Monday, February 4, 2013

I'm fine; I have a giraffe

It's hard to blog when you have a family. At the moment I'm trying to compose a story in my head before putting it down on paper and Noah is shrieking just to hear his little lungs work, the husband is rattling off big words from his nursing homework, and Dumpster is trying to steal a monkey rattle from Noah without anyone noticing. It is like a really bad orchestra primarily composed of out of tune bagpipes in here. . . And I just heard a sound that suggests it will not smell so lovely in this room in a few seconds. I'll be right back...

I suppose it would be hard to blog without a family too. No fodder for the story beasts.

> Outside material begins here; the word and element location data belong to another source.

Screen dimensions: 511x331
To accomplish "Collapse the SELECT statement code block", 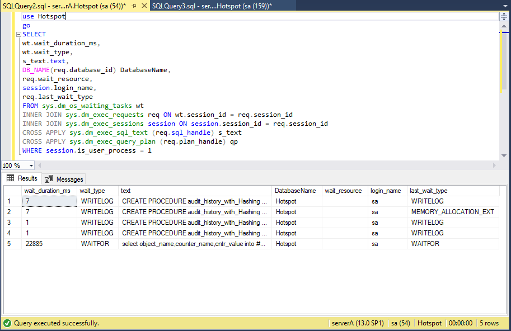I will coord(18,35).
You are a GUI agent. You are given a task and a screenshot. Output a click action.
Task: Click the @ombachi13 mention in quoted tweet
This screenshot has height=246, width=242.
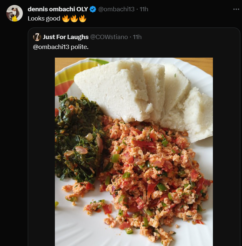coord(51,47)
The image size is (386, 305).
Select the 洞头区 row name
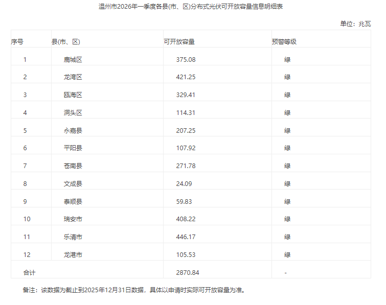tap(73, 113)
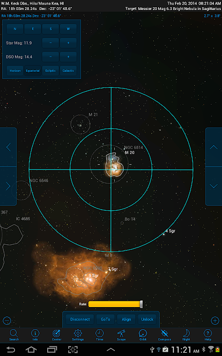Adjust the yellow slew Rate slider

coord(115,304)
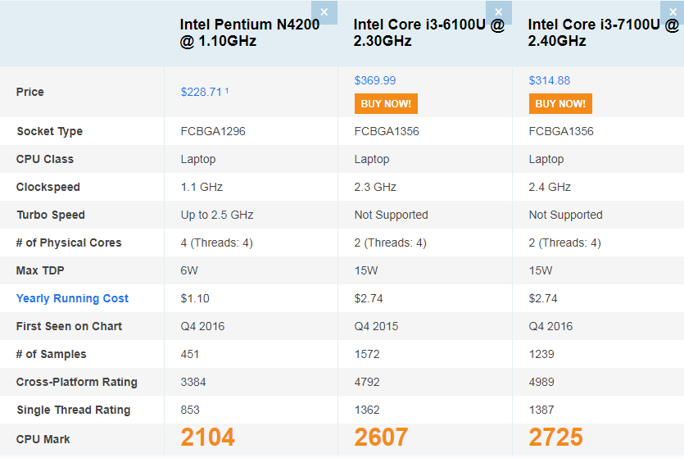Click the 2104 CPU Mark score
This screenshot has width=684, height=458.
click(208, 438)
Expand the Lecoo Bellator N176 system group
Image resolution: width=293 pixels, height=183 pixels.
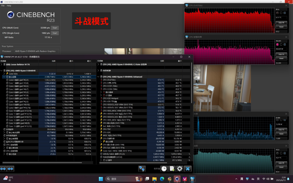[2, 65]
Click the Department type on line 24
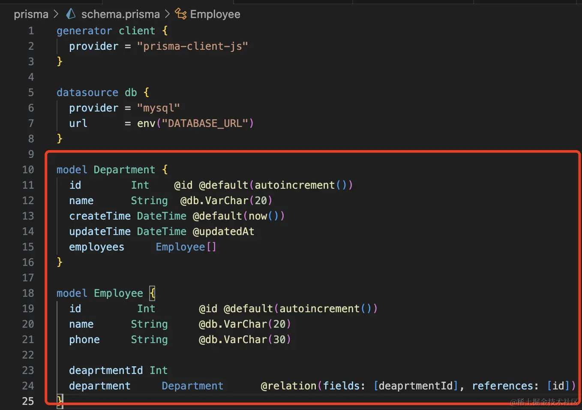This screenshot has width=582, height=410. pyautogui.click(x=192, y=386)
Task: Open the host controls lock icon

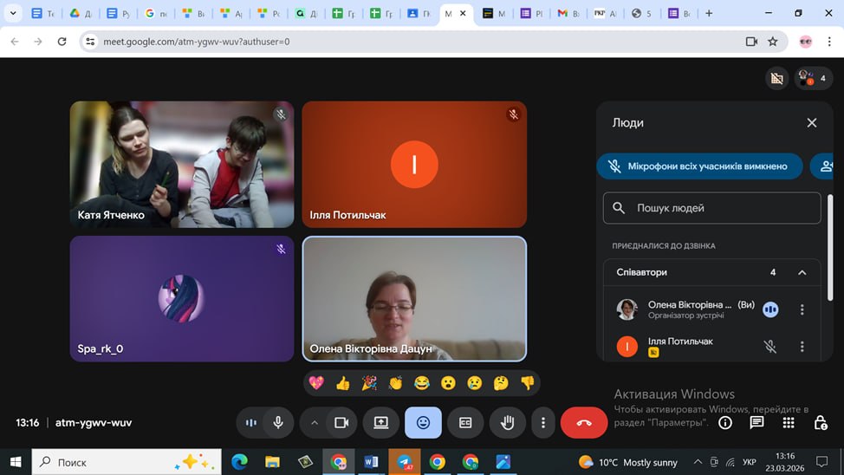Action: pos(820,423)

For Christmas we gave Noah a walker, and it is his primary joy in life after milk. Or to put it more correctly, running over Dumpy and mercilessly chasing him down is a primary life joy. (Don't feel too sorry for the great Bully. All he has to do to escape Noah is step onto the carpet. As he isn't clever enough to figure this out, I declare him too stupid to defend. He deserves a good chasin'. More on my beloved Bully's stupidity later.)

Mounted on either side of the walker are two plastic giraffes standing like great stone Argonath guarding the river of cereal flowing beneath them. At first these two giraffes were a cause of great concern to my little one. He swiveled his wrecking ball noggin from one to the other, unable to keep a wary eye on both. They encircled him like terrible velociraptors (see below), with those big, uncanny smiles painted on unfeeling, yellow faces.
Now that he has grown accustomed to the arrangement of his favorite gadget and realized that giraffes will not strike without extreme provocation, Baby Noah has put these creatures to use. He grabs them both like gear shifts pulling and pushing first this one then that. He drives his walker like a bulldozer, and I see a bright future in construction or gold digging on a Discovery Channel show ahead for him. And if, heavens forbid, he gets stuck on the carpet and his giraffe controls are unable to propel him anywhere, he greedily stuffs one into his mouth, gnawing on his horn, throwing a wicked look at the other as if to say, "Shape up, or you're next." Prey becomes predator in the wild kitchen jungle.

My son's life seems inextricably linked to these tall, spotted, Savannah creatures. At our baby shower he received a book about a dancing giraffe, and it remains one of his favorite. When given a Little People Noah's Ark, he immediately snagged the giraffes, two by two, and started teething on their heads. His great uncle Bob gave him a stuffed giraffe for Christmas and he was inseparable from it all day. So I imagine one day, my sweet Noah will be in an open jeep, cruising the plains of Africa, a sketch book in one hand and a tempting green shoot in the other.

But right now he's actually crying, not just screaming. The giraffes will have to wait until their destiny has his bath.